Bondy and the prince's promised bride fall in love and, despite themselves, Mary and the prince do so, too, though they still debate the relative merits of their favorite dances. But when the prince reads a letter that Mary wrote to her father, he gets the impression that she is merely buying him, and goes back to his older engagement.

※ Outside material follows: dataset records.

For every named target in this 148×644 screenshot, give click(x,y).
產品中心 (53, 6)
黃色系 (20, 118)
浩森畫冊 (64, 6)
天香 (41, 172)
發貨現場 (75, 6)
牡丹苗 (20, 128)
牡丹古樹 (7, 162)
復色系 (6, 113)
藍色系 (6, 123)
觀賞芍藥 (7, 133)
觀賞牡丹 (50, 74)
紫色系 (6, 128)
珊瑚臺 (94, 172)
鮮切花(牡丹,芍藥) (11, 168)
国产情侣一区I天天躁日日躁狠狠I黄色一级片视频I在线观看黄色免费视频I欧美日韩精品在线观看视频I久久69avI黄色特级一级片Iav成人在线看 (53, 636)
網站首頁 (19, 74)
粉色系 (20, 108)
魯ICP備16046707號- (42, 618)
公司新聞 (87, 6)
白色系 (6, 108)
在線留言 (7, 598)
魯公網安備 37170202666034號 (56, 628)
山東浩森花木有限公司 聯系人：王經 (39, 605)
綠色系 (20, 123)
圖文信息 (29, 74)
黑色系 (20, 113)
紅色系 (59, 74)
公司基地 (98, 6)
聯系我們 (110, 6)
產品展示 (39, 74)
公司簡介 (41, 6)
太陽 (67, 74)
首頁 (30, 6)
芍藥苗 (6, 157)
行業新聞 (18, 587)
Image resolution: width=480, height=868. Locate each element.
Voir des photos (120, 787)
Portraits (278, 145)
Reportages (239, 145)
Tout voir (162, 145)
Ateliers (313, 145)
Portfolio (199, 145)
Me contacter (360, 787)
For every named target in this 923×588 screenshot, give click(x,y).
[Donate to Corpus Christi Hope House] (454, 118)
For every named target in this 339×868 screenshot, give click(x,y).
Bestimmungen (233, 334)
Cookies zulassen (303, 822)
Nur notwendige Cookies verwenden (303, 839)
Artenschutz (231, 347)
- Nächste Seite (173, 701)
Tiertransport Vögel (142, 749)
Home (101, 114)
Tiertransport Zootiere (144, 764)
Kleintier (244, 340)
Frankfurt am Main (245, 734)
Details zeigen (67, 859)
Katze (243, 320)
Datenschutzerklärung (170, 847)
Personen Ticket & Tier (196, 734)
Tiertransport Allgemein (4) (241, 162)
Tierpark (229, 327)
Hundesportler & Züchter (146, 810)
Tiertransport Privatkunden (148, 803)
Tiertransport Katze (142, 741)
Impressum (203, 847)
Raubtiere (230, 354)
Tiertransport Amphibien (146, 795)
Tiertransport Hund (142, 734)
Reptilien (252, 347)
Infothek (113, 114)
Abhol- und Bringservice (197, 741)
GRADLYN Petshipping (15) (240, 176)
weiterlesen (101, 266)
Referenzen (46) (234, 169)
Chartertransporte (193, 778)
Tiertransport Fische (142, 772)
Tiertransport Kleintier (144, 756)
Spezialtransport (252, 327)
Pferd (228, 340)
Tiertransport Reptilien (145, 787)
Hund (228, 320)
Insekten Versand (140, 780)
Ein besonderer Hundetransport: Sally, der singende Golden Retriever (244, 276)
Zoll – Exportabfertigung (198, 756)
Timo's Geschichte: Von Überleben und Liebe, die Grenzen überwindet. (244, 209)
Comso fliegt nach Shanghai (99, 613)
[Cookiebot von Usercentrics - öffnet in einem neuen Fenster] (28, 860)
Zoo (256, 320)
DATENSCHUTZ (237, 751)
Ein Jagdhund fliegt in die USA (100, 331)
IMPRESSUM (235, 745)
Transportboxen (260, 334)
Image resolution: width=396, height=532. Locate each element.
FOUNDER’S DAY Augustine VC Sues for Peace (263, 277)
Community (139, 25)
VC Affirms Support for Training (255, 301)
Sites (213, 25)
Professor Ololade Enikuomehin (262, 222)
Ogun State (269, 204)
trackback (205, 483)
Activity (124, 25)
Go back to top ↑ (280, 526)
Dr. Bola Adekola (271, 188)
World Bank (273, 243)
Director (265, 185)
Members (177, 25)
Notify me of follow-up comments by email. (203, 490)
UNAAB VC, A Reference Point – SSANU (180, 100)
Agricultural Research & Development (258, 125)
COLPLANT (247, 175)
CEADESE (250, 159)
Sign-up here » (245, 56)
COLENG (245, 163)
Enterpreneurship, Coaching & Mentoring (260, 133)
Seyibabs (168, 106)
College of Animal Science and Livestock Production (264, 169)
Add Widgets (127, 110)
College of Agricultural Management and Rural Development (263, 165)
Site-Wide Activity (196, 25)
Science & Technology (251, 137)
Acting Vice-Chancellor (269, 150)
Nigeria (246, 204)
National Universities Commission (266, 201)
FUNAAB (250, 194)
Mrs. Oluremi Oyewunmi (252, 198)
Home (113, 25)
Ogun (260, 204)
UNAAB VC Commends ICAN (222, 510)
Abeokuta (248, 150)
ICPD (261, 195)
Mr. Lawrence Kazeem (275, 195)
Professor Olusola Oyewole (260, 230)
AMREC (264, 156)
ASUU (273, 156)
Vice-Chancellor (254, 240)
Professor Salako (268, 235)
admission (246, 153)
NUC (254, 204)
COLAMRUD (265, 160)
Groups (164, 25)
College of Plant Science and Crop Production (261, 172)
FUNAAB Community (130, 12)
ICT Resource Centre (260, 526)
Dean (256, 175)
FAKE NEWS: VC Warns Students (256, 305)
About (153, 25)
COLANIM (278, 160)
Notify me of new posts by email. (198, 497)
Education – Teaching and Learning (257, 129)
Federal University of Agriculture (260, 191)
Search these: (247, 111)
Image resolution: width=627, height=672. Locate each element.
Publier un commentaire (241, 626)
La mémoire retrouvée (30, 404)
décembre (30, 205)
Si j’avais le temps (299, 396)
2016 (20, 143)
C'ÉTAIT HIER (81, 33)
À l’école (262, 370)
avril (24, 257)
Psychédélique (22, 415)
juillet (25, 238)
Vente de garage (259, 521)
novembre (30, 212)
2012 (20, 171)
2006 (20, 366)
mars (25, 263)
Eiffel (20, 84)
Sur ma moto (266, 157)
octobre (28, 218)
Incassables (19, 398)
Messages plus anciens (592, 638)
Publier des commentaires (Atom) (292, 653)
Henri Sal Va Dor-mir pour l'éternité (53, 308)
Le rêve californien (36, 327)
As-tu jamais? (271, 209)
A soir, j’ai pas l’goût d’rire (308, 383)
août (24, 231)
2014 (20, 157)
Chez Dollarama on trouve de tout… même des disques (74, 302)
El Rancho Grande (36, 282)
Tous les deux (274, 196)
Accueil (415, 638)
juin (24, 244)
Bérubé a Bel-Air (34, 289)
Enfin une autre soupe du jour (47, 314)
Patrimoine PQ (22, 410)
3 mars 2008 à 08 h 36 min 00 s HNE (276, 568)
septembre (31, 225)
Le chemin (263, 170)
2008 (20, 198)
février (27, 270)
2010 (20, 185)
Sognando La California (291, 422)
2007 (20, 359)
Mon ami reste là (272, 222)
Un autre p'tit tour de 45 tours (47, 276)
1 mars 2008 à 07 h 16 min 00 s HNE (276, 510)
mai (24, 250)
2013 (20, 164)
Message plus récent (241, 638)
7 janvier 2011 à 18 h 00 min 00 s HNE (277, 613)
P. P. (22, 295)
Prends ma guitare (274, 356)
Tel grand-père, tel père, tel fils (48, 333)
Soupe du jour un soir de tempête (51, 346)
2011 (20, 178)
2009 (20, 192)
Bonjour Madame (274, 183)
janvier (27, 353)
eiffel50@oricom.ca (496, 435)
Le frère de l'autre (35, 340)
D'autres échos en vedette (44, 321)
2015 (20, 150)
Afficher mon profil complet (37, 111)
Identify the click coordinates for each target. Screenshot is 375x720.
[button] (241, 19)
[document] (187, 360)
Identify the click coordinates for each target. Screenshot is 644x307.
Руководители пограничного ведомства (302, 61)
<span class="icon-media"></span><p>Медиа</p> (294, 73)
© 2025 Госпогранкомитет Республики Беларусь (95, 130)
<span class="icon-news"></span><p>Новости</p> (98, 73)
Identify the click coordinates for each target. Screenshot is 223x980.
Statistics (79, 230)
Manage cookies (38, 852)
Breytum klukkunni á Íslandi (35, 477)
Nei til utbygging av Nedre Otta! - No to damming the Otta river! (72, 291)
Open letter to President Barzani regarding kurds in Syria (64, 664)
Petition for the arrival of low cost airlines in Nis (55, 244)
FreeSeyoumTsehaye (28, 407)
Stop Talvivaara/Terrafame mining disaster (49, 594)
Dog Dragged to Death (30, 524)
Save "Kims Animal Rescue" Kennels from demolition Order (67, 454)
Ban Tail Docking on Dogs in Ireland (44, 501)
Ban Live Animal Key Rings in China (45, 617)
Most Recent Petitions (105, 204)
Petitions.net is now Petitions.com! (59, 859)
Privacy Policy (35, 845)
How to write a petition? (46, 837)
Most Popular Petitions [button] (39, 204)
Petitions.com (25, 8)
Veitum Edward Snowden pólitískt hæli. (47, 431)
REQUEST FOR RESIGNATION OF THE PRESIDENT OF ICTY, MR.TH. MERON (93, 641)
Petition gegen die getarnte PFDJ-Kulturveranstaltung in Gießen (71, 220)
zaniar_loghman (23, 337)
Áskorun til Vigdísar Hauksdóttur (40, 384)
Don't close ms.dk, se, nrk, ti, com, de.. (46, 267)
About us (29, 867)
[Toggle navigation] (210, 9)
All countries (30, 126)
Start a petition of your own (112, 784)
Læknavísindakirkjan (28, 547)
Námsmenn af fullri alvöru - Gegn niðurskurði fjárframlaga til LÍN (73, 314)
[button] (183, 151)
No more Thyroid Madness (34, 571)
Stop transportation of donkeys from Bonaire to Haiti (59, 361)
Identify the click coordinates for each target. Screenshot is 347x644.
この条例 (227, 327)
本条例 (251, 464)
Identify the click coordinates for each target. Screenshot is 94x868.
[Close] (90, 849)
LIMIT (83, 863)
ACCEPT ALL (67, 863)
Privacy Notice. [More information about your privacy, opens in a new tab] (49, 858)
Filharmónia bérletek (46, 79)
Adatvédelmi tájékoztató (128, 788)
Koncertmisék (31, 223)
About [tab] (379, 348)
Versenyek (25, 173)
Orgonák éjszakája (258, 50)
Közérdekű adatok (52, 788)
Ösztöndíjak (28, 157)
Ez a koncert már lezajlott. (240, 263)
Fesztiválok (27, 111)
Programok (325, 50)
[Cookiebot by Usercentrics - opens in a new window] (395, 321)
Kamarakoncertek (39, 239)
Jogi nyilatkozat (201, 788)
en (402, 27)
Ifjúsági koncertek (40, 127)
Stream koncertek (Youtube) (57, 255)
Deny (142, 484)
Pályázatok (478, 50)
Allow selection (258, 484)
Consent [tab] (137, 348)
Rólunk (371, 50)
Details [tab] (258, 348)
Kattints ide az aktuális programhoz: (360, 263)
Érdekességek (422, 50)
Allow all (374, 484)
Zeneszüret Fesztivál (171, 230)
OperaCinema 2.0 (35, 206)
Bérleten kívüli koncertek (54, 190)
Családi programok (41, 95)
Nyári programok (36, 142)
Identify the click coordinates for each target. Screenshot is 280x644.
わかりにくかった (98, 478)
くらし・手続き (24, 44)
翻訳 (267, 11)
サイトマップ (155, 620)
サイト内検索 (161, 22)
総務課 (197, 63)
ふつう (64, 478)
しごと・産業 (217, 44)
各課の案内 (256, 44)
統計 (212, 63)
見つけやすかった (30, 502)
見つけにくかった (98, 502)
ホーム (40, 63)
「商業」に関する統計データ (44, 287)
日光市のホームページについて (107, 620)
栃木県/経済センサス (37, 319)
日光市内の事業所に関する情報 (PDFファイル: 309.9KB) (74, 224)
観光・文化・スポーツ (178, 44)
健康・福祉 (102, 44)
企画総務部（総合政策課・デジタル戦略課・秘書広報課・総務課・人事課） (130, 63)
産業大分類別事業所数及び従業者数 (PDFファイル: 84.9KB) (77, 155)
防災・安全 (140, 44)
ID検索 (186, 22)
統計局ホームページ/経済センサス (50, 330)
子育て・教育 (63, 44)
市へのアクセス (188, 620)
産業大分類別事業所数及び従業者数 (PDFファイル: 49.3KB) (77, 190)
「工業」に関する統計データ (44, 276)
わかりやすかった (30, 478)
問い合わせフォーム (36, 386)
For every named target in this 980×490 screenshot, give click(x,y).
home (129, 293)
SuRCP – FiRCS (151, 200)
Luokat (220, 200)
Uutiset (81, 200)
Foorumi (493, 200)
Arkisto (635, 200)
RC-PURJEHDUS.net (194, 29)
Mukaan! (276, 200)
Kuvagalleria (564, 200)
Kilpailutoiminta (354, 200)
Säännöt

Back in Budapest, we learn that Bondy and Princess Rosemarie have eloped. The King of Sylvaria arrives with two Parisian floozies and tries to romance Mary (Sylvaria needs her money), but she, though amused, is not interested. But everything is saved when an American producer announces that he wants to make a movie about Mary and the prince, but cannot do so until the story has a genuine, American-style happy ending. The two compromise on a slow foxtrot.

==Musical numbers==
===Prologue===
- 1. Introduction (Chorus)
  - Charleston, Charleston tanzt man heut!
- 1a. Stage Music
- 1b. Stage Music (Jazz-Parody)
- 2. Song (Song of Vienna) (Prinz, Officers, Chorus)
  - Verse Das Wienerlied, so süß und weich ist wie ein Gruß von Himmelreich,
  - Refrain Wiener Musik, Wiener Musik, konntest die Welt einst betönen!
- 2a. Stage Music
- 3. Ensemble (Mary, Chorus)
  - Verse Mary, so sprach mein Papa, Mary, wir haben es ja!
  - Refrain Wir Ladies aus Amerika sind auch verliebt so hie und da!
- 4. Finale (Mary, Prinz, Primas, Officers, Chorus)
  - Verse Bobby, jetzt spiel' mir was auf!
  - Verse Ein Wienerlied so süβ und weich ist wie ein Gruß vom Himmelreich
  - Verse Siegreich blieb wieder der Charleston!
  - Refrain Jazz, das ist die Mode, die Methode, immer nur Jazz
  - Verse Hör' ich deine Geige wieder, denk' ich an die alten Lieder,
  - Refrain Das war'n noch Zeiten!

===Act 1===
- 4a. Entr'acte
- 5. Hymn (Chorus)
  - Machtvoll braust der Heimat Lied dir zu Ehren heut'!
- 5a. March Song (Prinz, Children)
  - Verse Herr Erbprinz, wir stellen gehorsamst uns vor!
  - Refrain Wenn die Garde schneidig durch die Stadt marschiert
- 6. Duet (Mary, Bondy)
  - Verse Lichtreklamen, Riesenlettern abends auf- und abwärtsklettern
  - Refrain Und in Chicago, wissen sie, was sich da tut!
- 7. Duet (Rosemarie, Prinz)
  - Verse Wärest du kein Prinzeßchen, ein Mädel aus kleinem Gäβchen
  - Refrain O Rosmarie, o Rosmarie!
- 8. Musical Scene and Duet (Mary, Prinz)
  - Vienna Musik, Vienna Musik!
  - Verse Komm, Prinzchen, komm her, o du gefällst mir, du gefällst mir sehr!
  - Refrain Armer Prinz, armer Prinz, tust mir leid!
- 9. Duet (Rosemarie, Bondy)
  - Verse Wenn ich eine kleine Frau hätt, ach die hätt es wirklich gut.
  - Refrain Ach das wär' fein, Mister Bondy! Das wär' gut, Mister Bondy!
- 10. Finale I (Mary, Prinz, Bondy, Bojazowitsch, Perolin
  - Negresco, Officers, Minister, Chorus)
  - Wie sich's schickt von feinen Leuten

===Act 2===
- 10a. Entr'acte
- 11a. Introduction
- 11b. Song and Dance (Mary)
  - Verse Mary kam vom gold'nen Strande, aus dem fernen Wunderlande
  - Refrain Ein kleiner Slowfox mit Mary bei Cocktail und Sherry, das wär so mein Ideal!
- 12. Duet (Mary, Prinz)
  - Verse Der Walzer ist des Lebens schönste Melodie
  - Refrain Den Walzer hat der Herrgott für Verliebte nur erdacht
- 13. Ensemble (Mary, Friends, Mister Lloyd, Chorus)
  - Refrain Wir Ladies aus der neuen Welt
- 14. Duet (Rosemarie, Bondy)
  - Verse Warum fühl' ich mich so kreuzfidel und so froh
  - Refrain Ja, im Himmel spielt auch schon die Jazzband, alle Englein tanzen Fox!
- 15. Duet (Mary, Prinz)
  - Verse Wenn der Sonne Flammenschein abends am Missouri glüht
  - Refrain Komm in mein kleines Liebesboot, du...Rose der Prairie!
- 16. Finale II (Mary, Friends, Rosemarie, Prinz
  - Bondy, Mister Lloyd, Bojazowitsch
  - Perolin, Officers, Chorus)
  - Seid umschlungen ihr Millionen, heute gibt's noch Sensationen

===Epilogue===
- 16a. Entr'acte
- 16b. Introduction (Chorus)
  - Charleston, Charleston tanzt die Welt
- 16c. Reprise (Prinz)
  - Refrain Das war'n noch Zeiten!
  - Refrain Wiener Musik, Wiener Musik, konntest die Welt einst betören...
  - Refrain Komm, in mein kleines Liebesboot, du...Rose der Prairie!
- 17. Duet (Mary, Pankraz)
  - Verse Oh, Majestät, ich bin entzückt
  - Refrain Voulez vous Hoppsassachen, voulez vous mit Papachen
- 18. Final Song (Mary, Prinz, Officers, Chorus)
  - Refrain Ein kleiner Slowfox mit Mary bei Cocktail und Sherry, das wär' so mein Ideal!